Dad: I would much rather keep it in the carton!
Which book will be preferred by a man who sells milk? Cream and Punishment.
Which religious figure does dairy products worship? Cheese-us!
Did you know milk is the fastest liquid in existence? It’s pasteurized before you ever notice.
I'm not saying you're old, but if you were milk I'd sniff you first.
The spoiled milk always got what it wanted.
Dad: How does a farmer keep his cows in line?
Kids: How?
Dad: He keeps them a-cow-ntable!
What did the cow say to his friend when they met twice in the same day? “What a cow-incidence!”
What do you get when you drink milk
A moostache
What do you call a cow that only produces almond milk? One that went nuts.
I tried out a lactose free diet. I stopped because I couldn’t figure out how to milk the almonds.
There was a stampede out on the dairy farm. It was udder chaos.
What do you call fraudulent milk? Cow-nterfeit.
Did you know that milk is a very religious beverage? Most of them are pastor-ized.
You should never give milk to someone who is open minded and hasn't yet had breakfast. They're lack-toast and tolerant.
I tried to milk my cow last night, but nothing I did seemed to work. It was an udder failure.
Dad: Did you hear about the cow that was arrested?
Kids: No.
Dad: He was uddermining the authorities.
Kid: Dad, why don’t you approve of the consumption of dairy products?
Dad: Because I was raised lactose intolerant.
Why can’t people without feet have dairy products? They lactose.
What kind of milk do people drink in Mexico? Soy milk.
Why do milking stools only have three legs? The cows keep the udder safe.
I replaced the milk in the carton with lemon juice. Everyone was really sour about it.
Where do cows write down their most intimate thoughts? Inside of their dairy.
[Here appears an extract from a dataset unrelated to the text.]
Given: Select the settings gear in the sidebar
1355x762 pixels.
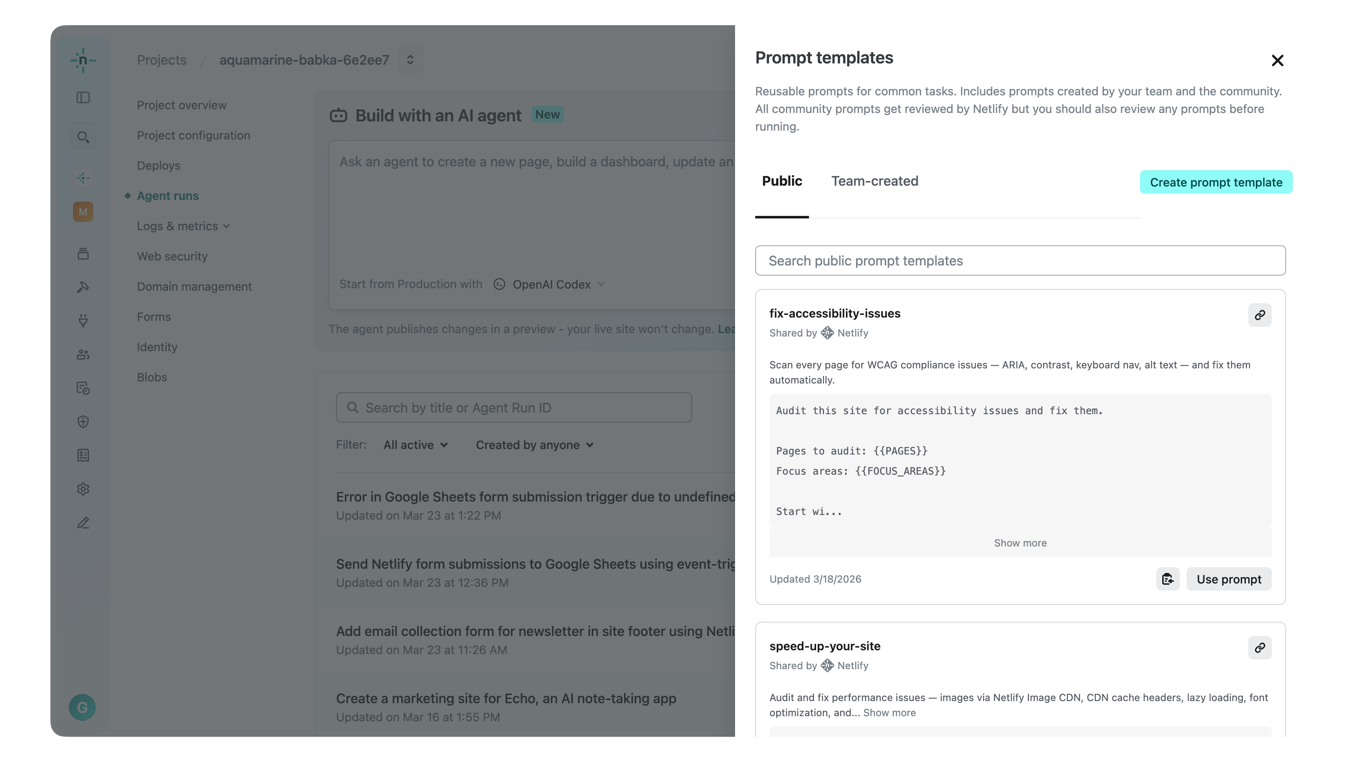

Why did the crazy man lose his job at the dairy factory? He was a danger to himself and udders.
Why did the police arrest the milk after it was poured into a bowl of Fruit Loops? They witnessed him drown them. They knew he must be a cereal killer!
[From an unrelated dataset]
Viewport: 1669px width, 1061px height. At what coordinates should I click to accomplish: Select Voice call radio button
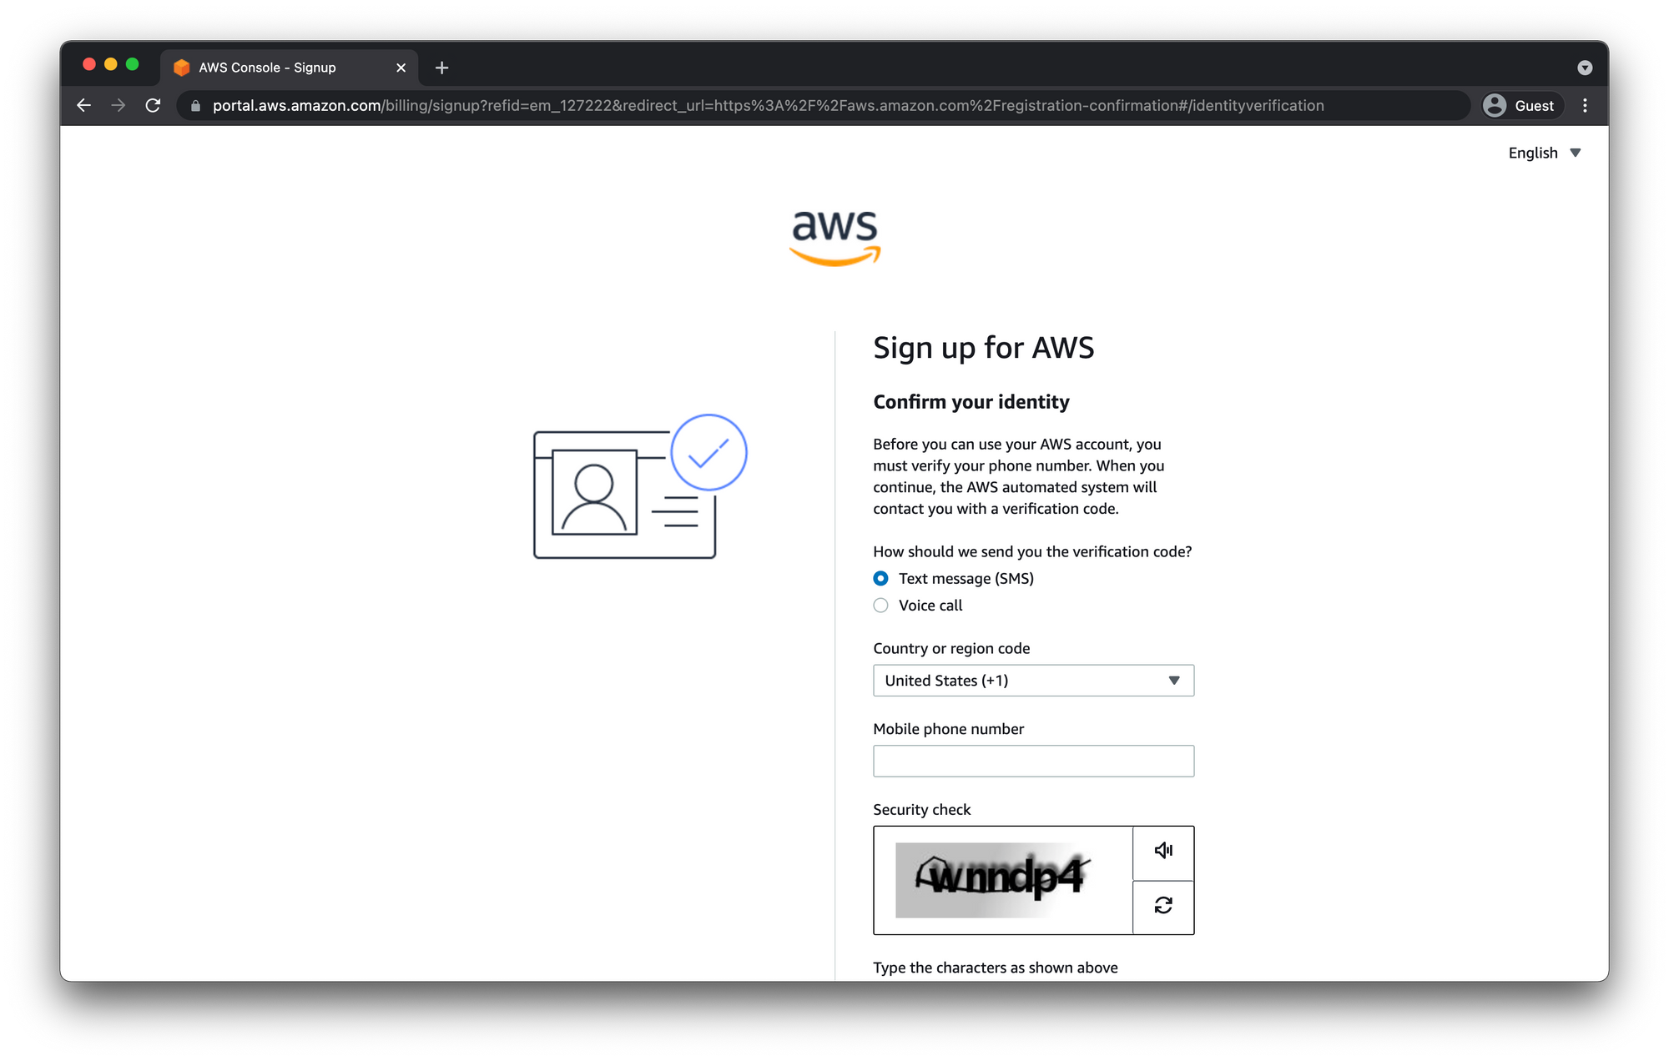point(882,606)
Where do they make all the decisions on a dairy farm? At the city cow-ncil.
My friend is always trying to make cows nervous. She's a fan of milkshakes.
My pet cow thinks she produces almond milk. She must be nuts.
Where do Russians get all of their milk from? Mos-cow!
Have you heard about the movie that involved haunted dairy items? I believe it is called Paranormal Activia.
Basketball players always drop cookies into their milk.
That way, it's a slam dunk.
What do you call a cow that doesn’t produce any milk? A milk dud!
I introduced chocolate to milk. They did a chocolate milk shake.
What did the expired milk say after being picked up way past its due date? It was well beyond their wildest creams.